Ashley L. Conti | BDN
Ashley L. Conti | BDN
Elizabeth Robbins (center), of Bangor, holds up her sign during the Women's March on Maine outside the Burton M. Cross building at the Maine State House in Augusta in 2017.

We generally don’t put much stock in the plethora of online rankings that show up daily. But, one recent ranking caught our eye. Wallethub, a personal finance website that is also a repository of ratings, recently ranked the states in terms of women’s equality. Maine claimed the No. 1 spot.

Before delving into the rankings, Wallethub noted that there is plenty of room for improvement in terms of women’s equality in the United States. For example, women remain underrepresented in leadership positions, both in business and government. More important, women continue to earn less than their male counterparts. There are many reasons for the pay gap — many women take time off from work to have and raise children, women tend to cluster in lower-paying jobs — but the fact that it exists is concerning.

Also concerning is the fact that gender equality in the U.S. is getting worse, according to the World Economic Forum. The U.S. slipped to 51st out of 149 countries in the group’s 2018 report. The biggest drops were in the areas of health — the maternal mortality rate more than doubled between 1991 and 2014 — and political empowerment.

Maine, of course, hasn’t solved all these problems, but the state is doing many things right.

“It is apparent that the things we’ve been fighting for … are panning out,” Kathy Durgin-Leighton, executive director of the Maine Women’s Lobby, told the Bangor Daily News. The group, which was founded 40 years ago, advocated for the first state workplace sexual harassment prevention law and the nation’s first law guaranteeing workplace leave for victims of domestic violence, sexual assault and stalking, among many other policies that promote equality.

Last year, Maine voters elected the state’s first female governor, Democrat Janet Mills, who was a founding member of the Maine Women’s Lobby. More than half of her cabinet is made up of women.

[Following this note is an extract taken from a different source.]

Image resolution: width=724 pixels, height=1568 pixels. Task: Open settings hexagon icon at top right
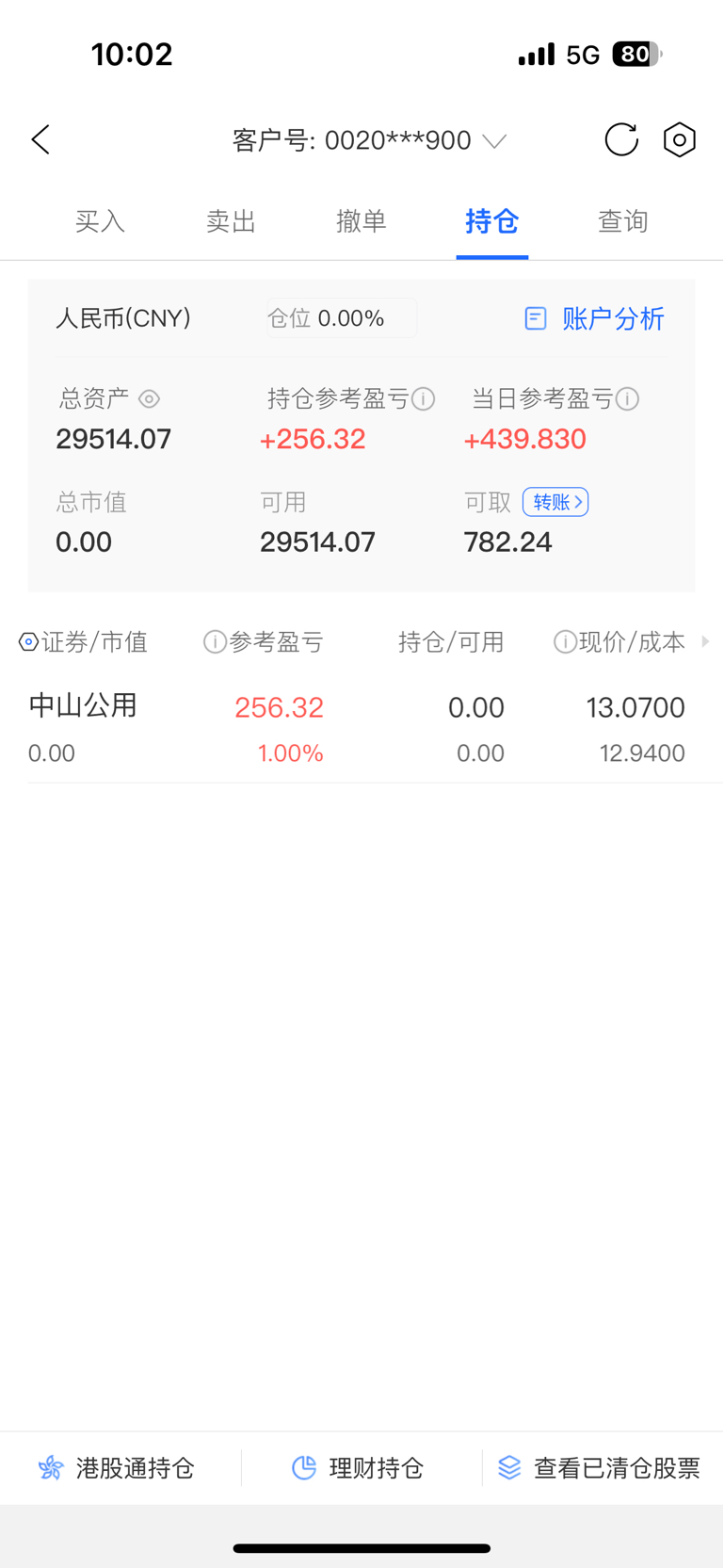(x=679, y=140)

Maine has long ranked in the top 10 for the percentage of women in the Legislature. Nearly 40 percent of the current Legislature is female, ranking the state 8th in the country. Only in Nevada do women account for more than half of state lawmakers. The national average is less than 30 percent, although nationally women account for more than half the population. In Maine, both the Democratic Speaker of the House, Sara Gideon, and House Republican Leader Kathleen Dillingham are women.

With Sen. Susan Collins and Rep. Chellie Pingree, half of the state’s congressional delegation are women.

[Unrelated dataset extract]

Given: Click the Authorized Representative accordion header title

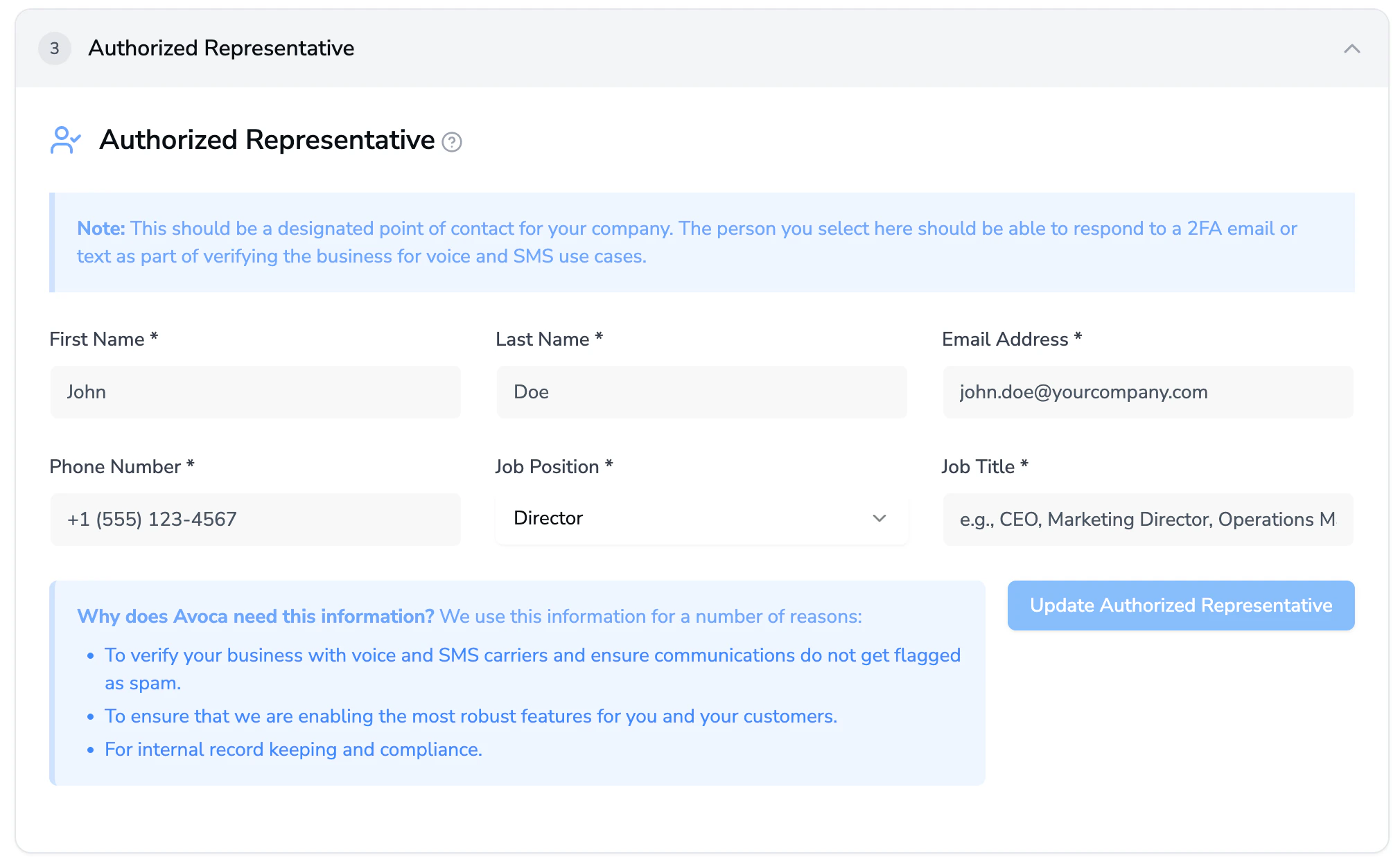Looking at the screenshot, I should click(x=221, y=48).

Electing more women isn’t about fulfilling quotas; research has shown that when more women hold elective office, more compromises are made and more laws passed.

In its most recent session, the Maine Legislature passed bills that will especially help women, and their families. A new law will require most Maine businesses to offer short-term paid leave to their employees, who can use the time to care for themselves or others. Three quarters of caregivers are women. A more comprehensive, longer-term leave bill, sponsored by Gideon, was put off until the next legislative session.

Lawmakers also passed a bill to use state funds to ensure abortion care is available to low-income women who participate in the MaineCare program. Federal law prohibits the use of federal Medicaid funds to pay for abortions, but state funds can fill this gap.

Lawmakers expanded access to abortion by passing legislation to allow physician assistants and advanced practice registered nurses to perform abortions.

Workplace protections for pregnant and new mothers were also expanded. A law was passed to restrict employers from asking about past compensation before a job offer, which includes the terms of compensation, has been made. The aim is to shrink the gap between female and male workers by ending the practice of basing an employee’s compensation on their past pay.

There is more work to be done. The top priorities for the Maine Women’s Lobby are securing long-term paid leave — which will enable women (and men) to take time off to care for a newborn, an adopted child or an ailing family member — and improving access to quality, affordable childcare.

As WalletHub makes clear, the U.S. remains far from achieving gender equity, but Maine provides a model for shrinking the gap.